When I started to learn somatic based coaching with Blaire Lindsay, I became terrified. If I became more embodied, would I lose my ability to connect with the spirits? Would I be less able to go into the trance states? Would I still be able to exercise my spiritual gifts? 

I also learned I was absolutely terrified to be inside of my body. It felt incredibly foreign for me to occupy it. 

Over the course of my studies, I learned what a gift it was to find safety in my body. It made my life easier, and more joyful. As I learned to sit with what is, I learned to have the capacity to feel a greater range of emotion. I could experience more of the human experience itself. 

My boundaries became strong and natural – instead of me defining them in my mind, they began to arise inside of my body. As I gave deep respect to my body by learning how to listen to it, using the cues it gave me, I learned how to trust my body, and how to trust my intuition in a whole new way. 

I learned the power of being inside of my body, and the gift we give others when we are embodied: it is the gift of presence, of groundedness, of being. The way we hold space deepens beyond imagining, and the doorways to deeper connection opens up. 

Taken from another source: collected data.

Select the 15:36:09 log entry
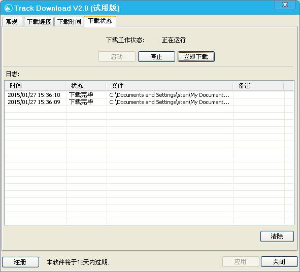149,102
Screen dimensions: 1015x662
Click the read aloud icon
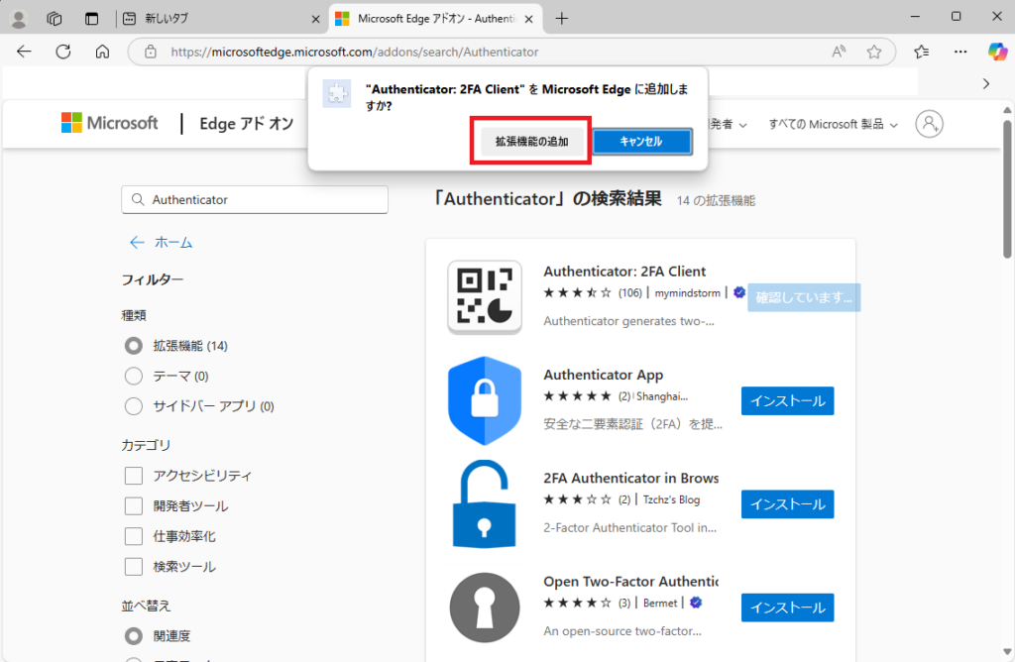coord(839,52)
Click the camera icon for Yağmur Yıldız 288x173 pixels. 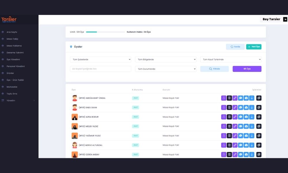point(246,136)
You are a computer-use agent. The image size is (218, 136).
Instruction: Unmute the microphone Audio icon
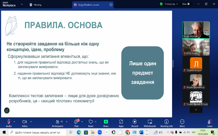pyautogui.click(x=9, y=122)
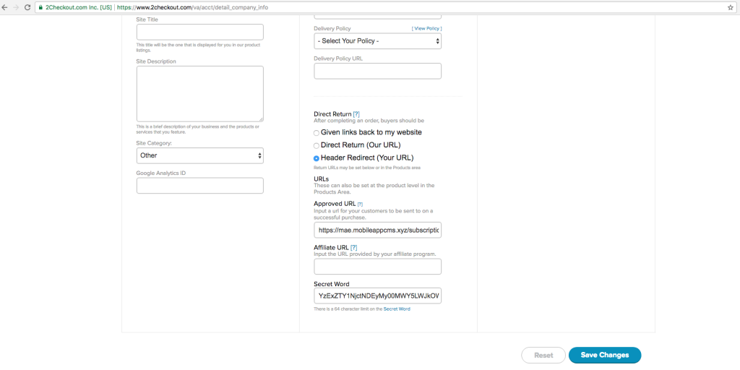Click the Reset button
This screenshot has height=370, width=740.
543,355
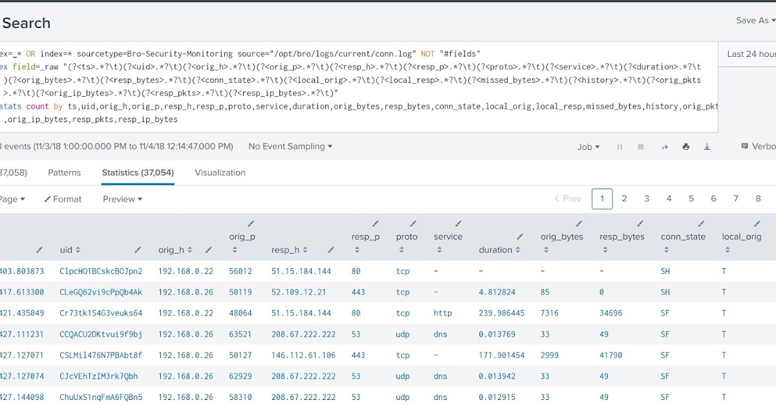Stop the search job
Viewport: 776px width, 407px height.
(640, 147)
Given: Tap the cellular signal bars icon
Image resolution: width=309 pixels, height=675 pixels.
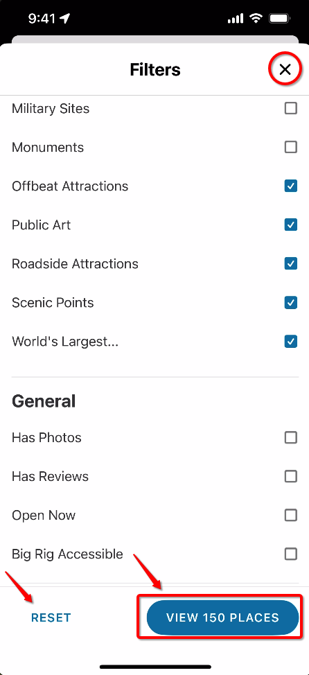Looking at the screenshot, I should (x=235, y=19).
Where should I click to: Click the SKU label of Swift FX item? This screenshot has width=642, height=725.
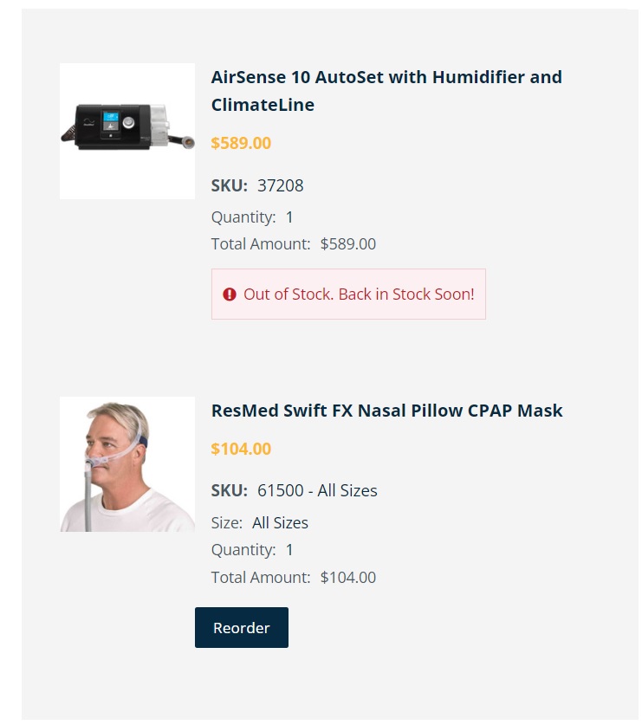[x=230, y=490]
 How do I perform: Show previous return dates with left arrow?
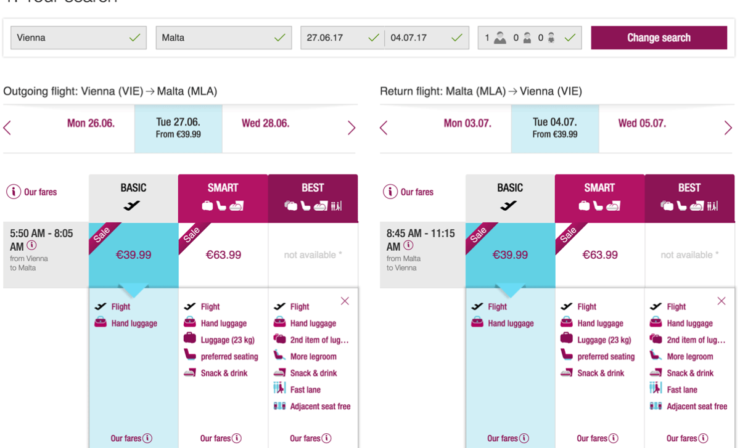(384, 128)
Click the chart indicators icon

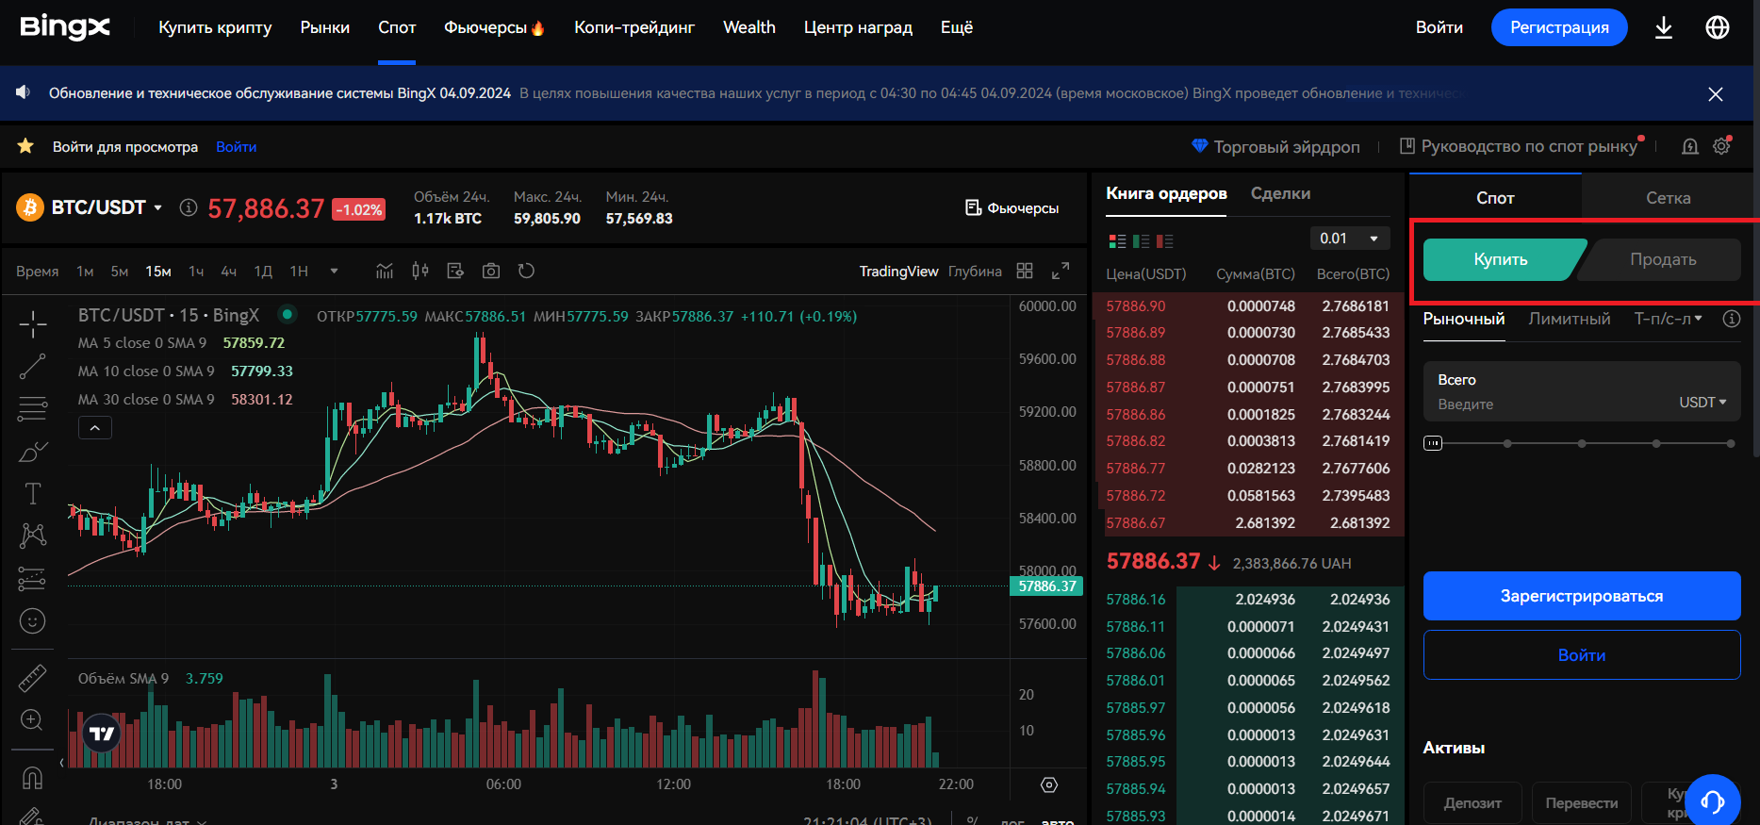385,272
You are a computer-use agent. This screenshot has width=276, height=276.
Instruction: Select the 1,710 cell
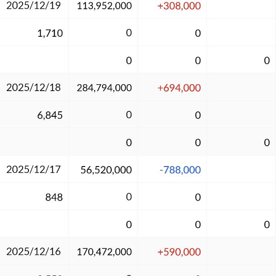click(51, 33)
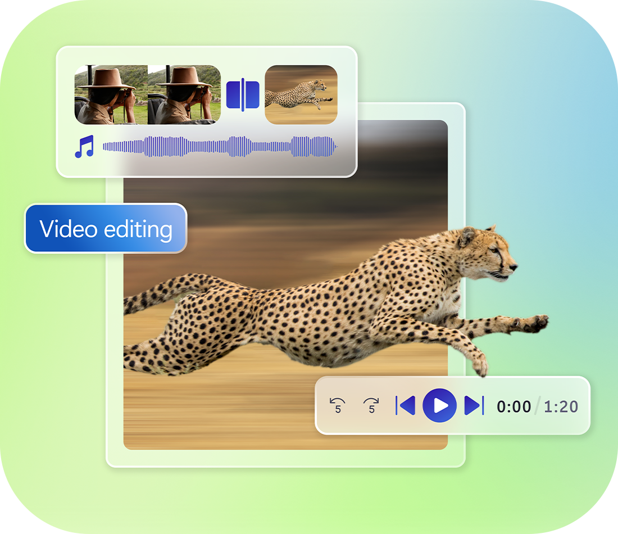Skip to the next clip

pyautogui.click(x=474, y=405)
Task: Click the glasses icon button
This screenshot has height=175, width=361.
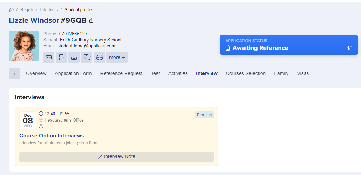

Where did my spirit work enter all of this?

While in the process of learning all this information I kept spending time with the Spirits. I began to invite them into the practice sessions I was doing as I was learning to be a somatic based coach. With all of this new information, I drew the Spirits into the session, and had one caveat: the client’s body would lead the session, and we would support. 

The path to ascension is not to leave the body. It is to keep going deeper and deeper into the body, descending until there is nothing left. In our descent we bring light to all the corners, nooks, and crannies we hide from the world. We find our space to become more vulnerable, more true, more human, and more deeply divine. 

When we do embodied spirit work we ask the client where they want to go, and let the body lead. That is met with the support of the spirits on an energetic/spiritual level. We help the body release what it needs to so it can be present in the moment and we ground the energies we receive. 

We learn what it means to embody the higher energies that are around us all the time, and learn what it means to embody the highest version of ourselves that we can. To do this we need to feel safe in our bodies, in our experience of the world, and with the guidance that comes through our bodies and our intuition. We need to feel safe stepping into our power and our Divinity in the physical world. 

This is the power of embodied spirit work – it’s a pathway to do that, in a very real grounded way.